A. Yevamot 47b - The Backsliding Convert
Ironically, the only unambiguously Halachic text dealing with apostasy arises in the context of conversion. After describing the conversion process, the Baraita (Yevamot 47b) states that after the convert immerses in the Mikveh he is “Jewish in all regards.” The Talmud asks what is meant by the clause “Jewish in all regards,” and answers that if the convert “reneges and then marries a Jewish woman he is regarded as a sinful Jew and his marriage is valid.” This source seemingly holds that a convert who returns to his gentile ways is still considered Jewish. However, there is some ambiguity about the word “reneges.” Does it imply, as Rashi (ad loc. s.v. DeI Hadar Bei) explains, that a convert who fully reverted to his gentile identity is still considered Jewish? Or does “reneges” mean something less than a complete reversion? Perhaps we consider the backsliding convert Jewish only if the convert resumes some of the gentile behavior while still maintaining his Jewish identity?
B. Sanhedrin 44a – Af Al Pi SheChata Yisrael Hu
In Sefer Yehoshua Perek 7, God tells the Jewish people not to take any spoils when they conquer Yericho.

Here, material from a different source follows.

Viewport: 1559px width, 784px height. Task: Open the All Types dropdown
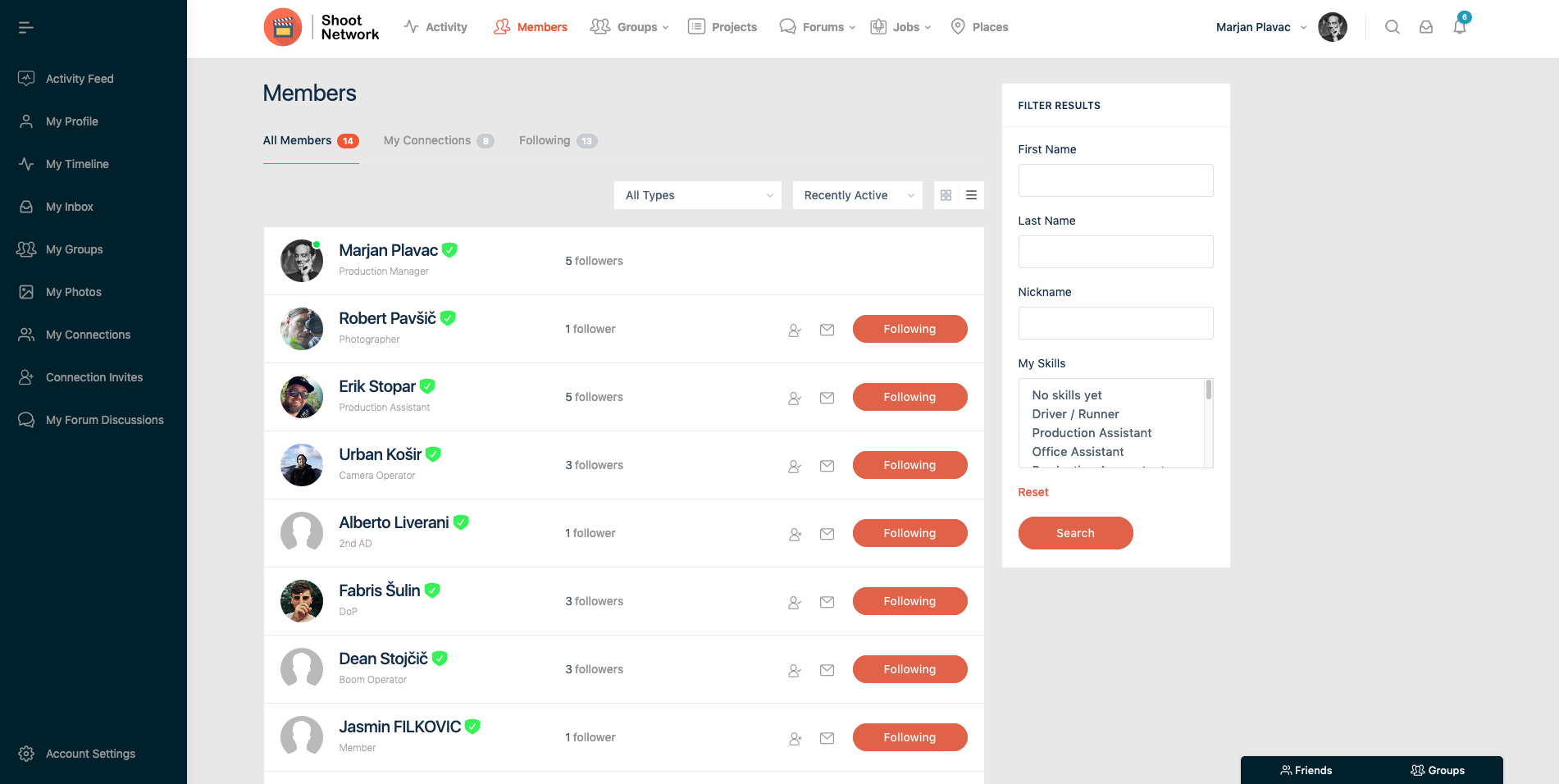[x=697, y=195]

One bad Jew, Achan, does not listen to this injunction and takes some gold and silver. As a result, the Jews start losing battles including one at Ai, where 36 lives are lost. Yehoshua prays to God asking him why the Jews were being punished and God responds that “Chata Yisrael,” “Israel has sinned” (Yehoshua 7:11). The Talmud homiletically explains that even though they sinned, God still called them Yisrael, that is, they are still considered Jews. Despite its clear Aggadic context, later commentators claimed that this text proves that “once a Jew, always a Jew,” and that it is impossible to convert out of the faith. But, even if this text is treated as Halachah and not Aggadah, it still might not prove that apostates are considered Jewish. According to the simple reading of the Navi, Achan’s sin was stealing consecrated property, and not apostasy. Therefore, it is possible that we only apply “even though he sinned he is still considered an Israelite” to (relatively) minor sins, but not for apostasy.

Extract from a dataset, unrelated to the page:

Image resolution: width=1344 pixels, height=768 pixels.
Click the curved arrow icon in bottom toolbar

C. Yevamot 16b – The Ten Lost Tribes
Melachim II recounts that the Assyrian king Shalmaneser V exiled the ten tribes of the Northern Kingdom of Israel in 722 B.C.E. (Melachim II 18:9-11). According to rabbinic tradition, the ten tribes were scattered among the nations, but will one day return (Mishnah Sanhedrin 10:3). Rav Asi asks why we are not concerned that every gentile who marries a Jew is a descendant of the ten lost tribes, and therefore, every intermarriage is, in fact, a case of Safeik Kidushin (doubtful Halachic betrothal). Shmuel responds that the Rabbis of that time decreed that the ten tribes had the status of complete gentiles. There are two conflicting implications that arise from this source. The first is that Jewish status endures throughout the generations, even if one is not living as a Jew. Although the ten tribes had been fully assimilated more than a thousand years before the Talmud’s discussion took place, the implicit assumption is that absent the special Rabbinic decree, their Jewish status would endure. The second implication of this source is that Jewish status is revocable – which is how the Rabbis were able to declare them gentiles.
 For the full text of the decision, see Rufeisen v. Minister of the Interior, 16 P.D. 2428 (1962).
 See e.g., Moses Hess, Rome and Jerusalem (1862) (trans. Meyer Waxman, 1918).
 Some argue that the paucity of Talmudic sources regarding apostasy is itself proof that the Halachah does not attach any legal significance to the act of apostasy.
 For a discussion on the evolution of this term, see Jacob Katz, "Af Al Pi SheChata, Yisrael Hu" 27 Tarbiz 203 (1957).
 Recognizing the implications of this source, Rashba maintains that this decree was a unique case and that it had no precedential value for any other case of apostasy. See Rashba, Yevamot 22a. For a similar strategy used by the U.S. Supreme Court, see Bush v. Gore, 531 U.S. 98 (2000) (limiting the decision to “the present circumstances.”